8 years ago I chucked in my job as an architect, telling my colleagues that I was giving it all up to make children's books. Of course they all thought I was bonkers, throwing away a job – a career – that takes years of study.

I did really enjoy certain things about the work. I wasn't really a designer. My job involved lots of 'public consultation' talking to people about the future of where they lived, or their school or their housing estate and so on, and I spent a fair amount of time devising ways to make the process enjoyable and inspiring for all those involved. It was great finding ways to make people think about future possibilities and capture their ideas. 

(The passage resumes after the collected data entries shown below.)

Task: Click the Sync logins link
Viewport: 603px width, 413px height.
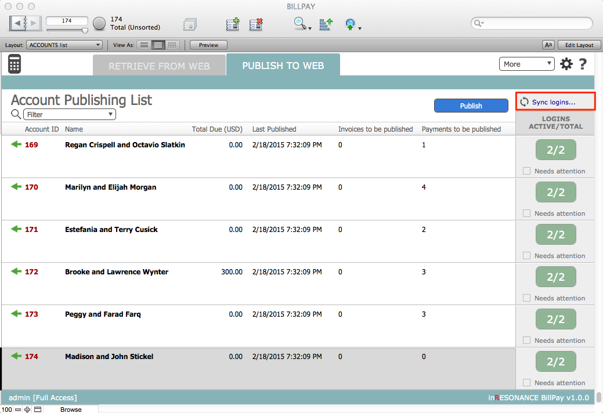Action: coord(553,102)
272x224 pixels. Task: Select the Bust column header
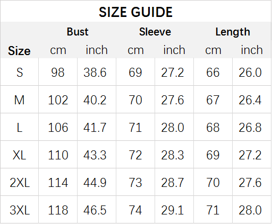[78, 32]
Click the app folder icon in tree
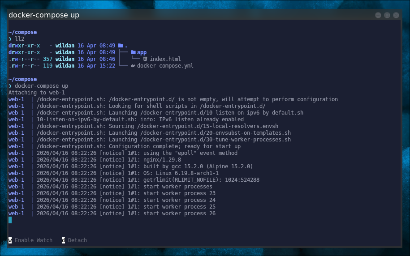Image resolution: width=410 pixels, height=256 pixels. point(133,52)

But I also spent too much time with other people telling me that wonderful future we'd discussed just wasn't possible. In the end I became creatively frustrated and disillusioned with a job that seemed to involve lots of arguing and very little design. I kept thinking I wanted to draw and paint, things that I'd always done until the last few years when work seemed to have sapped my creative energy. I couldn't see me doing this job until the day I retired.

Somehow I managed to convince my wife that I'd be much more bearable to live with if I could stop doing architecture and start drawing pictures instead. And, unbelievably really, she agreed!

The idea of participation gradually began to emerge in my work, particularly with the 'Pet Names' project I created for the gallery at Otterton Mill in Devon, where more than 300 visitors wrote their 'pet name' and favourite word in the visitors' book, which I later turned into a drawing. 

The fill-me-in concept stemmed directly from thinking about the sorts of processes and reemerged years later when I made an interactive drawing for an art exhibition in Exeter. Labelled 'These Are The Things That Make Me Sing', visitors were invited to write in the placards. It soon became apparent that this had a great appeal, and so the 'Fill-me-in' idea was born.

So, 8 years down the line, here it is. Of course I've done loads of other things besides making a children's book, but this feels like vindication for what seemed at the time like a very risky decision.

The book is very much an invitation to let your mind play, to prime the imagination. As Alastair B commented on twitter, it's "Not Just a book, but a paper playground". The book starts out in space and zooms in on the World of Moose, the creatures that live there and the worlds they inhabit, from the smallest citizens scuttling about on leaves to the busy students at the Flying School. Each page leaves plenty of room for you to elaborate: it's about drawing, doodling, colouring - and about words too. And it's really designed to appeal to all ages.

I am extremely grateful to the people at Templar/Bonnier/Big Picture Press for approaching me and especially to my editor Jenny Broom for all her hard work. It's a book I feel very proud of, and I like the fact that it is an invitation to dream, to let your mind play, harking back to the work I did as an architect.

I'd like to thank a few other people. Vivienne Clore and Nick Canham at The Richard Stone Partnership for holding my hand through all the contractual stuff. And also to Vivienne for being a wonderful friend and for her support generally. Thanks to the brilliant Tom Mclaughlin for his advice and experience. I'd like to thank the publishers' team from Bonnier, particularly Anne Weinhold and Ellen John for their support, and to Libby Hamilton who first saw my work at Brighton Art Fair and invited me to work with Templar and Big Picture Press.

I'd like to thank my boys Connor and Spencer whose spirit, humour and magical ideas imbue my work always. And I really have to thank my wife Karen for letting me give up my job and become an artist, because if it had been the other way round I certainly wouldn't have put up with that sort of nonsense.